The instrumentation is singular: a lone pump organ lays out a melancholic, warm textural background, a lovely complement to Bowness’ words. The quality of the organ captures the mixed mood of “(bluecoda)”; though at times looking backward, the song is really about the fast-forward to the life long after the breakup, though this time the person being examined is not our narrator but rather the person who burned him. His view of her falls somewhere in between sympathy and apathy. The lyrics here are few:
You stay inside avoiding dreams and danger.
You lie to hide the fact that something’s changed you.
You’re screening all your calls,
You’re staring at the walls.
The photographs in black and white still haunt you.
It’s not hard to see a kind of turned-tables satisfaction in our narrator. In his mind, he imagines his former lover as missing him; she too senses the phantoms of the things left behind, the things she maybe wanted to tell him. It may seem he has moved on from her—and in many ways he has—but she is a person outside of his life, not completely gone from it.

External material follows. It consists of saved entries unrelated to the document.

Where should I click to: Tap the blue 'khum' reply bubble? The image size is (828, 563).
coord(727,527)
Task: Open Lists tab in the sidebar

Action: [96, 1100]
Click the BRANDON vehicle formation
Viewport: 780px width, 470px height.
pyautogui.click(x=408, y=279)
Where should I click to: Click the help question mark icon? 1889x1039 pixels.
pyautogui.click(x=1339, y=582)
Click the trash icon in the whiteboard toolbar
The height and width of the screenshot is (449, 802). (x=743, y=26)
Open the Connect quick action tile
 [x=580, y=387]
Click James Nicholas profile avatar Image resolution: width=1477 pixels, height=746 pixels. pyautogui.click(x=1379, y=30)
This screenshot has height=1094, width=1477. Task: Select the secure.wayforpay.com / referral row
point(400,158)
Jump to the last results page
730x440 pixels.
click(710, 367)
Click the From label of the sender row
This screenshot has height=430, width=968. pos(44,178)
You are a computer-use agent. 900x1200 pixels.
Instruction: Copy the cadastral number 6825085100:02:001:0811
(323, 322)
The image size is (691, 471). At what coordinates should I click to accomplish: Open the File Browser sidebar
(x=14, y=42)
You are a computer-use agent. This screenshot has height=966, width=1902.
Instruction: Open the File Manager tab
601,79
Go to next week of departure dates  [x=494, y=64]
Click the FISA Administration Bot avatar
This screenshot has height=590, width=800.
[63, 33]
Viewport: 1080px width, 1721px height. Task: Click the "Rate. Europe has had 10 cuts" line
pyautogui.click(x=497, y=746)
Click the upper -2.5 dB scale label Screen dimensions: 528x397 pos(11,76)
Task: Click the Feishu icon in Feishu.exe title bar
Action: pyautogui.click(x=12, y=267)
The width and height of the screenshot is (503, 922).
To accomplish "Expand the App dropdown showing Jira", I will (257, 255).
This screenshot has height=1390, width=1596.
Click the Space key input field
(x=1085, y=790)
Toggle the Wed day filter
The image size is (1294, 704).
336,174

It’s a feeling our narrator is not sure how to process yet. But to get close to this feeling, one only needs to look to the title of this LP: Together We’re Stranger. If strangeness was the experience of our narrator and his lover, then being apart might—just might—provide some sense of normalcy. The worlds we construct for ourselves in relationships do leave remnants behind once they are shattered, but the world(s) we are forced back into can take us in… if we let them.
This is the world of “(bluecoda)”. It’s about life after the end of a world and the pieces we’re left to pick up as we move on.